**Problem statement**
Looking at the listing below, retype exactly the lines starting at the one containing "This screenshot has width=606, height=474." and ending at the one containing "Task: Open the Cemil display name profile", both included, and nothing else.
══════════
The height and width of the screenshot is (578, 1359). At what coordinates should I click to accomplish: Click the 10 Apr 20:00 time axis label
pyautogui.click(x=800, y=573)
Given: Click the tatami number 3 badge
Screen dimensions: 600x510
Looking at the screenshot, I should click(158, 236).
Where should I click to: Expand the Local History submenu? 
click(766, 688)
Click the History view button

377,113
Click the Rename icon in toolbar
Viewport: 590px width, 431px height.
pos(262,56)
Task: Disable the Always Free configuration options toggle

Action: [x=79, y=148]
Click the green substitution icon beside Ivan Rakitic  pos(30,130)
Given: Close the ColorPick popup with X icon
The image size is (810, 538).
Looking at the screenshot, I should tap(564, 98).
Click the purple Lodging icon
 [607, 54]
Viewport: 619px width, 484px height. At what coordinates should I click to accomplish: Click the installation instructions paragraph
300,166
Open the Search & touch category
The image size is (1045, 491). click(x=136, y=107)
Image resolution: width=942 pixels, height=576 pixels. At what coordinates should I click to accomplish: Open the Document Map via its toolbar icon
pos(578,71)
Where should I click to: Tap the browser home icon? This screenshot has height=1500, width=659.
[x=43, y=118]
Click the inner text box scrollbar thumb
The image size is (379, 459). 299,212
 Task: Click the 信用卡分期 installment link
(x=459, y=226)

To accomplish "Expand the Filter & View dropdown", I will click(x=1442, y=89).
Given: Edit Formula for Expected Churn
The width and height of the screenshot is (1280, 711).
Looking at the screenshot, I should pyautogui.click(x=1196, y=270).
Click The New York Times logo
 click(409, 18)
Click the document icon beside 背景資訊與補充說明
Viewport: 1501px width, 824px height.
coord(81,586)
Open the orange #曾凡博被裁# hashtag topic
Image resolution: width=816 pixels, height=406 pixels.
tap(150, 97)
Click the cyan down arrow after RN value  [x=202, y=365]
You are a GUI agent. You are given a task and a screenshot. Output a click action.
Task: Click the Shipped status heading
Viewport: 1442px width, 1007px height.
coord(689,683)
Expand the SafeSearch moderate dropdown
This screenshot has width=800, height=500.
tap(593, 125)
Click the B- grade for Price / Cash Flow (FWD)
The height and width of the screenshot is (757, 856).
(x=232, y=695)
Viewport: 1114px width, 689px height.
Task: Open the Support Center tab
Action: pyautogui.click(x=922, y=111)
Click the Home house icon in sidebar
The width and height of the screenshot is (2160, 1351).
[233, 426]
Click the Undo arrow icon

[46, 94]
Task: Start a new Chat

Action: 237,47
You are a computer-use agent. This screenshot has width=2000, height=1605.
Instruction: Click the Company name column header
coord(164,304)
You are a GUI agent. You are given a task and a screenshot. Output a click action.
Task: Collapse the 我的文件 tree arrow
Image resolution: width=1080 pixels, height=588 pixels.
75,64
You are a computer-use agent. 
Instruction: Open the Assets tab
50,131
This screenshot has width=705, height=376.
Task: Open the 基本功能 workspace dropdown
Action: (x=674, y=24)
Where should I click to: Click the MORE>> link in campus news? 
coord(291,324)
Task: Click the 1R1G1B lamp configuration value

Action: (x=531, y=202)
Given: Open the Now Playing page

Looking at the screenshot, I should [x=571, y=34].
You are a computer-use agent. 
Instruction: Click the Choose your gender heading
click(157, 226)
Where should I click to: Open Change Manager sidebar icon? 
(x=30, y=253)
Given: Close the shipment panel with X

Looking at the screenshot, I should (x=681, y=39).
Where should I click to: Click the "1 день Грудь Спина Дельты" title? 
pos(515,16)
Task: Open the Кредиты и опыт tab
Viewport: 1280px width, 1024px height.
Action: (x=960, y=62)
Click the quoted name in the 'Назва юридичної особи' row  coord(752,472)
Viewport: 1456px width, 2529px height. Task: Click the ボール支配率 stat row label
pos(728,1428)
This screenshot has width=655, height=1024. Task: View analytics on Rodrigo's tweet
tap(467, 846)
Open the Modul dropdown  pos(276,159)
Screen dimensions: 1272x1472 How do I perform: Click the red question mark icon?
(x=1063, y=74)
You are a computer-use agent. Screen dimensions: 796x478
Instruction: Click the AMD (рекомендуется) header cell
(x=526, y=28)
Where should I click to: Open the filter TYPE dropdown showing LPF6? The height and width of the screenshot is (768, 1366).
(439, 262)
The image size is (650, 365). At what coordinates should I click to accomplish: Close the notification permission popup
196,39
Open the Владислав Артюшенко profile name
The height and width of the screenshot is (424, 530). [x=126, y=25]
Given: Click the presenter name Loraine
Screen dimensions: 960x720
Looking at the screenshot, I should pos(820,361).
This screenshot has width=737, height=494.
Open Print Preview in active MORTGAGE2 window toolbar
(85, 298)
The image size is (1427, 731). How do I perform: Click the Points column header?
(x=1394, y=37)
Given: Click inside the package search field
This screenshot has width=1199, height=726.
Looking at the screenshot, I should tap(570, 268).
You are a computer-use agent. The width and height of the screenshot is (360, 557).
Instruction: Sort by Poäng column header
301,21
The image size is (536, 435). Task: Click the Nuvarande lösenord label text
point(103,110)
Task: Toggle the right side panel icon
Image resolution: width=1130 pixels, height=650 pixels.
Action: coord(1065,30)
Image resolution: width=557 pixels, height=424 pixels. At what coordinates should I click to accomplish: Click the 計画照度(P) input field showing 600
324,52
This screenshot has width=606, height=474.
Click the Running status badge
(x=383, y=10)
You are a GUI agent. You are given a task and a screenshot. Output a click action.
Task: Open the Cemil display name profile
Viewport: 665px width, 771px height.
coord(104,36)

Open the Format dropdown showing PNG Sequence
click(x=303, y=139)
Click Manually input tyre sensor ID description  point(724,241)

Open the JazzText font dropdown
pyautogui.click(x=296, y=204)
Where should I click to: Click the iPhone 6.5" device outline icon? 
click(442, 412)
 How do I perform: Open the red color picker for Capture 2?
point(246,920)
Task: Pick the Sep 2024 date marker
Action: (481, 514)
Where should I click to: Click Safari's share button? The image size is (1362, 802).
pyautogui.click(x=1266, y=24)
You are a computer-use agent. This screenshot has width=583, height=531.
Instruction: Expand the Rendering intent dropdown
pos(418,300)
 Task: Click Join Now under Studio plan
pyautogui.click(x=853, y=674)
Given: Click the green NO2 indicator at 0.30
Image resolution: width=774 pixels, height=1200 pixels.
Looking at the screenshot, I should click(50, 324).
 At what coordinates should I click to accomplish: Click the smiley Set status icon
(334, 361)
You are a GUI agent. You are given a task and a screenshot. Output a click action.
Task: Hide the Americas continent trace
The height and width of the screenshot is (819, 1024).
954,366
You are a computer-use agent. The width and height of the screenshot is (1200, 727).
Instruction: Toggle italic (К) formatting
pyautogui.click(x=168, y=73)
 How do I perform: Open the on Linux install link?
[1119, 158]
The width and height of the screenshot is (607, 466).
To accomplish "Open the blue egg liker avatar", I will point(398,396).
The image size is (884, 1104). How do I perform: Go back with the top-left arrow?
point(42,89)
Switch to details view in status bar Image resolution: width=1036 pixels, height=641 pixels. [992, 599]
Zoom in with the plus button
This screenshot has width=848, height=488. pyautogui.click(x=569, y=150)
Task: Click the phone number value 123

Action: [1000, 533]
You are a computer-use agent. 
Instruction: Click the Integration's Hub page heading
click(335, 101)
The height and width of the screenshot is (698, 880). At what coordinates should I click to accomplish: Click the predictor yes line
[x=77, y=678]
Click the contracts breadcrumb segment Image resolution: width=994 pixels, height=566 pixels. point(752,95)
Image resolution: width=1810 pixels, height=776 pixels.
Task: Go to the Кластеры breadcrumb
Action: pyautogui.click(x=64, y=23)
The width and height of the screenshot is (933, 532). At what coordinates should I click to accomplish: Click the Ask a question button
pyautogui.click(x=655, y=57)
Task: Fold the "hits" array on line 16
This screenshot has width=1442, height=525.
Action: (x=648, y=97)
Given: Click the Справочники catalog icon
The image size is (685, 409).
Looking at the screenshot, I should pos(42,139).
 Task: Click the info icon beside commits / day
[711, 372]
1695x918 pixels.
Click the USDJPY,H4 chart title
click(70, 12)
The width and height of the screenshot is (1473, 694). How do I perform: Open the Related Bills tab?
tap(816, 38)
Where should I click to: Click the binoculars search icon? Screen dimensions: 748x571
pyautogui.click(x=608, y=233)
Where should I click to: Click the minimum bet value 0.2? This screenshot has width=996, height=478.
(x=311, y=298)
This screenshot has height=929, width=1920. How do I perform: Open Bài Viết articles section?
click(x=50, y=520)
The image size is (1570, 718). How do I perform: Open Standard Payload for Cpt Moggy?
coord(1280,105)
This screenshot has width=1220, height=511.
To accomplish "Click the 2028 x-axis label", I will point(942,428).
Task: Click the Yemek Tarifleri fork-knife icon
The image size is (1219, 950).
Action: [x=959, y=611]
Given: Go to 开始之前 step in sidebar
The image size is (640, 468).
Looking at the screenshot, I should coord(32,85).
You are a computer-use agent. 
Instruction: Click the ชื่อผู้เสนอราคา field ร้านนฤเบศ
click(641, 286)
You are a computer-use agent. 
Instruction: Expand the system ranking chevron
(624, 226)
══════════
**Expected answer**
This screenshot has width=606, height=474.
Click the Running status badge
(x=383, y=10)
You are a GUI agent. You are given a task and a screenshot. Output a click action.
Task: Open the Cemil display name profile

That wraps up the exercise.